I dual boot my main PC with Windows 10, and Arch Linux. The reason for this is that I like to use Windows for gaming, and general day to day tasks, i.e. email, internet, etc, but for any kind of development work I prefer to use Linux.

In the past I did this by rebooting and then using the UEFI firmware settings to change the boot device to the one containing my Arch install. I went this route instead of using GRUB, or the Windows Boot Manager, so that my family never has to deal with the dual boot. For them it always boots to Windows, and I don’t worry about them ending up in Linux by accident. The downside of this is for me is that I have to make sure to hit the special key, i.e. F12, to bring up the boot selection menu so I can select Arch. So instead I’ve written a little batch script to reboot from Windows and go into Arch, though you could replace Arch with any Linux distro, or other OS.

The goal of the batch file is to have an icon on my Windows desktop that when run it will change my default boot device to Arch for the next boot only, and then reboot the PC. Any future boots after the next one should revert back to Windows 10.

Here is the batch file I came up with:

This just turns off echoing commands in the file:

@echo off

This checks to see if we are running as an admin, and if not prompts to run as an admin:

if not "%1"=="am_admin" (powershell start -verb runas '%0' am_admin & exit)

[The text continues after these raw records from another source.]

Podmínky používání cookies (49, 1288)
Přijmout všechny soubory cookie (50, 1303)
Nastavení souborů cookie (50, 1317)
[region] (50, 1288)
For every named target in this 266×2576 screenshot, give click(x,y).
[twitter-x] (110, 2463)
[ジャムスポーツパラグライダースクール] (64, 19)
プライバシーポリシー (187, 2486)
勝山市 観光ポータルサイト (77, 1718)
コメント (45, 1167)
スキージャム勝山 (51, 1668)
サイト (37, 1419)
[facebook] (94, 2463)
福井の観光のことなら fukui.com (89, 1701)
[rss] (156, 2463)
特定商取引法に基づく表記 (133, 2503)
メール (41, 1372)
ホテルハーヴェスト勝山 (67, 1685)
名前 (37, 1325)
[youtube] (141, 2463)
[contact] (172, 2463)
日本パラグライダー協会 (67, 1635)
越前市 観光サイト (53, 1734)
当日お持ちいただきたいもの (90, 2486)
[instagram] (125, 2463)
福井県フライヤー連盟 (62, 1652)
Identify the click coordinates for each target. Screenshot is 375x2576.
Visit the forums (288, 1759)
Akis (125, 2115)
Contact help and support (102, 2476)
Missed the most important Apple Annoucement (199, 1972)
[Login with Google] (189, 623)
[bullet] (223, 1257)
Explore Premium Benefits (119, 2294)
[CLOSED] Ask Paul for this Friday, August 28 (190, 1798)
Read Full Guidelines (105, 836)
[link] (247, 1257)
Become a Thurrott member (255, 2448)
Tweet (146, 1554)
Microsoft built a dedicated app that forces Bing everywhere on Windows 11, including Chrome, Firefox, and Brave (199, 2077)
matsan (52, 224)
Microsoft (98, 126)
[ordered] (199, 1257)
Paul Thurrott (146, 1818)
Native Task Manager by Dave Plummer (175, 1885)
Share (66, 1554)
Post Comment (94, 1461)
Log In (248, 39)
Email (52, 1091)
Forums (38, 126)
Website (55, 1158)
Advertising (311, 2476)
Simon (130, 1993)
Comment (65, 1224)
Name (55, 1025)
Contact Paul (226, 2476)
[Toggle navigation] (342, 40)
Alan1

This is where the magic happens:

bcdedit /set {fwbootmgr} bootsequence {uuid}

We are using bcdedit to change the bootsequence temporarily to boot Arch instead of Windows. You will need to change the ”{uuid}” to the correct uuid of your device. In order to find this you can run the following from an admin command prompt:

bcdedit /enum firmware

You should get something that looks like this:

In my case the Firmware Application is my Arch install, So I will replace the ”{uuid}” with the uuid starting with “30b0b529”

The bootsequence option:

Specifies a one-time display order to be used for the next boot. This command is similar to the /displayorder option, except that it is used only the next time the computer starts. Afterwards, the computer reverts to the original display order.

The final step is to reboot:

shutdown /r /t 0

Now I have a simple script that when I click on it will reboot me directly into my Arch Linux install, without making any permanent changes to my boot setup. For some niceties I put the actual script in a folder in my users directory, then created a shortcut to it that I placed on my desktop with a custom icon.